Description
Reminder
- I have read the above rules and searched the existing issues.
System Info
Key Issues Identified
Repo ID Format: The error message states that the repository ID must be in the form repo_name or namespace/repo_name. The path you provided (saves/Qwen2.5-14B/full/train_2025-01-15-16-40) does not conform to this format. You may need to adjust how you specify the model or adapter path.

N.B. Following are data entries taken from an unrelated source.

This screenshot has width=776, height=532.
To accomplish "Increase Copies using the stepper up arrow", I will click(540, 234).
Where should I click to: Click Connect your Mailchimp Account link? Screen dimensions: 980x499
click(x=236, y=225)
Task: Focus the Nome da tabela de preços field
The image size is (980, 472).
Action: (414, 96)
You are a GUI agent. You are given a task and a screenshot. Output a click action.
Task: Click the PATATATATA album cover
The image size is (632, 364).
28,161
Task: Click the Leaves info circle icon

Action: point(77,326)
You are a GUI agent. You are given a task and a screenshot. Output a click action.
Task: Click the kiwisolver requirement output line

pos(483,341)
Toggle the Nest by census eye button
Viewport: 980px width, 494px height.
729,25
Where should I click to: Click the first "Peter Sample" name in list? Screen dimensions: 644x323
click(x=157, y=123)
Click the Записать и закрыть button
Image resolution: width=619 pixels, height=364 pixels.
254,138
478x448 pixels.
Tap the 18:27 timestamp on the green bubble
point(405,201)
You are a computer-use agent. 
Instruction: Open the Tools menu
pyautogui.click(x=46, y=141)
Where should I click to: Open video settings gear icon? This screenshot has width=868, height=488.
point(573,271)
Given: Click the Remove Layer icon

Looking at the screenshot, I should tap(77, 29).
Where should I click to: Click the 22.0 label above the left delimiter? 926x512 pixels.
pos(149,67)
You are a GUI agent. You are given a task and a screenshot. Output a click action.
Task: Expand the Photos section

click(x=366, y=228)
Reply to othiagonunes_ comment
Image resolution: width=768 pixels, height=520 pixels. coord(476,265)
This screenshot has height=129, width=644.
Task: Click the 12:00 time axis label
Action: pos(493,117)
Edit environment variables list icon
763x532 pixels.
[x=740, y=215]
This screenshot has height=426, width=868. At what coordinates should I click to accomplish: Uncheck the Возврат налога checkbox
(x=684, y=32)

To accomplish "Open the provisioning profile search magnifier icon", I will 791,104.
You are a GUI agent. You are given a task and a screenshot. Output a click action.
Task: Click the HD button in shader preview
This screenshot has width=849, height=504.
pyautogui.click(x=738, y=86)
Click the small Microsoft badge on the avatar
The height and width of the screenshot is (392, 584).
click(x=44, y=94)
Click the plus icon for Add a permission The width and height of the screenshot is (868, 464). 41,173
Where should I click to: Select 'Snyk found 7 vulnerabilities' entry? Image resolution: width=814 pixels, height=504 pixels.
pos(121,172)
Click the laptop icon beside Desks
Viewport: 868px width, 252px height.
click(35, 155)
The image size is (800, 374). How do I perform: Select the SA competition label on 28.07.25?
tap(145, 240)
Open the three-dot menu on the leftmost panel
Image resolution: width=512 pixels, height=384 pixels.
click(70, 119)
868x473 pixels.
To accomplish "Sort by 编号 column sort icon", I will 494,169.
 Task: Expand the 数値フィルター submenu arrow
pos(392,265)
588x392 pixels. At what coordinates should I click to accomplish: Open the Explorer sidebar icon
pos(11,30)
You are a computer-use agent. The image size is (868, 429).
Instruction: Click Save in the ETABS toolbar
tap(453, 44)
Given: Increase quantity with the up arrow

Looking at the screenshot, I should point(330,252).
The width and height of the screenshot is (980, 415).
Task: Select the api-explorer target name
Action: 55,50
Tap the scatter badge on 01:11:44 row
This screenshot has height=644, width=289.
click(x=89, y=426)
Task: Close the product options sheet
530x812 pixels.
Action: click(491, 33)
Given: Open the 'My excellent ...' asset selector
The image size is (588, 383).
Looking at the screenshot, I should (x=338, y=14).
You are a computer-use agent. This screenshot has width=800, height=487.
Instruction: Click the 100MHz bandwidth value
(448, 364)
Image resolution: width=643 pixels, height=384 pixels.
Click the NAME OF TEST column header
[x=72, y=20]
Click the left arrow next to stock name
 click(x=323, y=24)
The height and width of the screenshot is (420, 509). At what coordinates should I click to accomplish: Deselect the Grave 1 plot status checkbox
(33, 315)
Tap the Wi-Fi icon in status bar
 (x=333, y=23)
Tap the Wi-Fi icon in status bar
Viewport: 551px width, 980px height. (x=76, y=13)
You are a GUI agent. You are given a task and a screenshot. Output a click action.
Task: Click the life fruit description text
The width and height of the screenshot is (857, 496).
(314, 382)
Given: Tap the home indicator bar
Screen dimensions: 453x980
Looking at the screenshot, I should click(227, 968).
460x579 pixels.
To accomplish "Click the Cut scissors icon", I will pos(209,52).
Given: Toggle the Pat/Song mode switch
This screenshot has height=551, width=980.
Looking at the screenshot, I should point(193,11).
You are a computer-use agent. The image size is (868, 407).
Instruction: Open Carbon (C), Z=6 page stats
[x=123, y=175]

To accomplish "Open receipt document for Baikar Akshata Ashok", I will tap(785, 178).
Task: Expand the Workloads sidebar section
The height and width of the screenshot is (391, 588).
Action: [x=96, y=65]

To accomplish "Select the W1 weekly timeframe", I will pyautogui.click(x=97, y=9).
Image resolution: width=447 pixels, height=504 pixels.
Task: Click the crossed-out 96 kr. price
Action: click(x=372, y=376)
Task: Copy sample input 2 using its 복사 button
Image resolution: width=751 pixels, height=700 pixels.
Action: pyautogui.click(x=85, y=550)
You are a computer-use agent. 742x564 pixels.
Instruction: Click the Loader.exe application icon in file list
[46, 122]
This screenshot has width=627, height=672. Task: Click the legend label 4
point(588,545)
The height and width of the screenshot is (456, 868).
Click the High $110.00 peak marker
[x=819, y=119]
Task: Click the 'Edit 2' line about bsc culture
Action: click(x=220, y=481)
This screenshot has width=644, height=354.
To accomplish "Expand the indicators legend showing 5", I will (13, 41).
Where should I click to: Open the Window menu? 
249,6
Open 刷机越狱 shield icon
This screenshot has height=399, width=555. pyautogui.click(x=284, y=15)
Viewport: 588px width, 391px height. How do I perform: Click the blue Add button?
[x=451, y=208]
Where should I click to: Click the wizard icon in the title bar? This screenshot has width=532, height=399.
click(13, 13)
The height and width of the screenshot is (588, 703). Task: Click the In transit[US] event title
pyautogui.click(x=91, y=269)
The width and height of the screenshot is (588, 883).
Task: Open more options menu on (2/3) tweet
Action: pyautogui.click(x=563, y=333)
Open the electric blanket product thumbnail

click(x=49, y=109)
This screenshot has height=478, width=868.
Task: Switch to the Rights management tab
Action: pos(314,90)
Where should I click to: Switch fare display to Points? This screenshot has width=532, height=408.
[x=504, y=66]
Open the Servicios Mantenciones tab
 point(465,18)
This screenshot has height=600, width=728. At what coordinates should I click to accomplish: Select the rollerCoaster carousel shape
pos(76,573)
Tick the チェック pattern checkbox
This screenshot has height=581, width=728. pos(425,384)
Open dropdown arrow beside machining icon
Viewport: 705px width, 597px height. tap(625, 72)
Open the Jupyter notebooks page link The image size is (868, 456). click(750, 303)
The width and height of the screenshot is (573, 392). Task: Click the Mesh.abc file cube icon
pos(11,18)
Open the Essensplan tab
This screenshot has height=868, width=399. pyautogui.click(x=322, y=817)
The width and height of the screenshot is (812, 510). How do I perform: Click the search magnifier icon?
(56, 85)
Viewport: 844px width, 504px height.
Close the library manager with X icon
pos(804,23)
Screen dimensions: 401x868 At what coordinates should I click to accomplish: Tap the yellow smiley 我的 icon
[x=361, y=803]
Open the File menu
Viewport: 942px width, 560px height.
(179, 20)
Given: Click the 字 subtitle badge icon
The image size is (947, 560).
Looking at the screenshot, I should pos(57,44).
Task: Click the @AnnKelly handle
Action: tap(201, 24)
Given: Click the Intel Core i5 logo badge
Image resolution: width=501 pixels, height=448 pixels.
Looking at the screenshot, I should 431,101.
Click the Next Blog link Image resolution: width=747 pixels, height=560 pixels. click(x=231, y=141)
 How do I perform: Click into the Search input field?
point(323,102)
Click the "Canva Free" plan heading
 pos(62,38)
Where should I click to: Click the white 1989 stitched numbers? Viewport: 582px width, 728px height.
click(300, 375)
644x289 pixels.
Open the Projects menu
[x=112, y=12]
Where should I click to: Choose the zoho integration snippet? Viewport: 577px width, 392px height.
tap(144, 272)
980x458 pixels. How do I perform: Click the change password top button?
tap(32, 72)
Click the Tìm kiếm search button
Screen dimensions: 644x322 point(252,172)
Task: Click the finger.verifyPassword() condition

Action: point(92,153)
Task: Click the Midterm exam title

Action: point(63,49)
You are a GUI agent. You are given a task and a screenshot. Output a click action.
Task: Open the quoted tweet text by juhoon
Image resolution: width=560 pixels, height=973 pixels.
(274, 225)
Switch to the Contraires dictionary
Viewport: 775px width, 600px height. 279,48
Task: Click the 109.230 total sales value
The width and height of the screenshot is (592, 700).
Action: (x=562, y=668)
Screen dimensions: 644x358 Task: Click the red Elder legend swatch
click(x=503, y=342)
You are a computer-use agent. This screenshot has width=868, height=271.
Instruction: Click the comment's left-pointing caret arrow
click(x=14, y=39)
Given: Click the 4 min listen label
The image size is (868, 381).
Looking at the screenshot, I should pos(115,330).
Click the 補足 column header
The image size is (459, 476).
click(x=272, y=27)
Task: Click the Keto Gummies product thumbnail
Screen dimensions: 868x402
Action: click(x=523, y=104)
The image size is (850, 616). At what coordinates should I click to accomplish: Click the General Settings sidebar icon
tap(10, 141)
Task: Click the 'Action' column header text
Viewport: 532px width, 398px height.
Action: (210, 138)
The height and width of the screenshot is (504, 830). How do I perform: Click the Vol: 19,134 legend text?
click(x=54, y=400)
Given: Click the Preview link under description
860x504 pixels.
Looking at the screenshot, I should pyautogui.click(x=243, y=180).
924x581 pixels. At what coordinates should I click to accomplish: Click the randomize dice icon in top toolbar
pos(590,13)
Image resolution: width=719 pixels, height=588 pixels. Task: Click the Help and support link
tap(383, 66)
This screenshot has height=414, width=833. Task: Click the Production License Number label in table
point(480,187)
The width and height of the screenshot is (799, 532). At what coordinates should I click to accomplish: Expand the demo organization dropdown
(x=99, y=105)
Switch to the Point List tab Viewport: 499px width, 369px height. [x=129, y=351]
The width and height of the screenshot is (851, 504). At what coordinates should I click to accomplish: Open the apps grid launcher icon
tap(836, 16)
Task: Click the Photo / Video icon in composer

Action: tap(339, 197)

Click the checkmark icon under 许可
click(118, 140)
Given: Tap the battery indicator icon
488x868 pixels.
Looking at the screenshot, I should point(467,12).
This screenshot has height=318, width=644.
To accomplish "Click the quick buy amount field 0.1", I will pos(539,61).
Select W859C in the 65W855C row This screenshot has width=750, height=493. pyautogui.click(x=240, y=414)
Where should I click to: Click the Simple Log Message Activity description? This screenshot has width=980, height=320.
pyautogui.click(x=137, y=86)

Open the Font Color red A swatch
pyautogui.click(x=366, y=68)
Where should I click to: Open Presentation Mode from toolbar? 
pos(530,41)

Missing Configuration File: The error Can't find 'adapter_config.json' at 'saves/Qwen2.5-14B/full/train_2025-01-15-16-40' indicates that the expected configuration file is not found in the specified directory. Ensure that this file exists at the specified path.
Command Line vs. GUI: You mentioned that the fine-tuning works from the command line but not from the GUI (LLaMA Board). This discrepancy could be due to differences in how paths or configurations are handled in the two environments.
Suggested Steps to Resolve the Issues
Check the Path: Verify that the path you are using for adapter_name_or_path is correct and that it contains the necessary configuration files, including adapter_config.json.
Correct Repo ID: If you are using a model from Hugging Face or a similar repository, ensure that you are using the correct format for the repository ID. For example, if your model is hosted on Hugging Face, it should look like namespace/repo_name.
File Existence: Check if the adapter_config.json file exists in the specified directory. If it does not, you may need to create it or ensure that it is generated during the training process.
Run in Command Line: Since you mentioned that the command line works, you might want to continue using that method until the GUI issues are resolved. You can also compare the configurations used in both environments to identify any discrepancies.
Update Dependencies: Ensure that all your dependencies are up to date. Sometimes, issues arise from version mismatches. You can update your packages using:
bash
Verify
Open In Editor
Run
Copy code
pip install --upgrade <package_name>
Consult Documentation: Check the documentation for LLaMA-Factory and any related libraries (like PEFT and Hugging Face) for any specific requirements or changes in how models and adapters should be specified.
Debugging: If the issue persists, consider adding logging or print statements in the relevant parts of the code to better understand where the failure occurs.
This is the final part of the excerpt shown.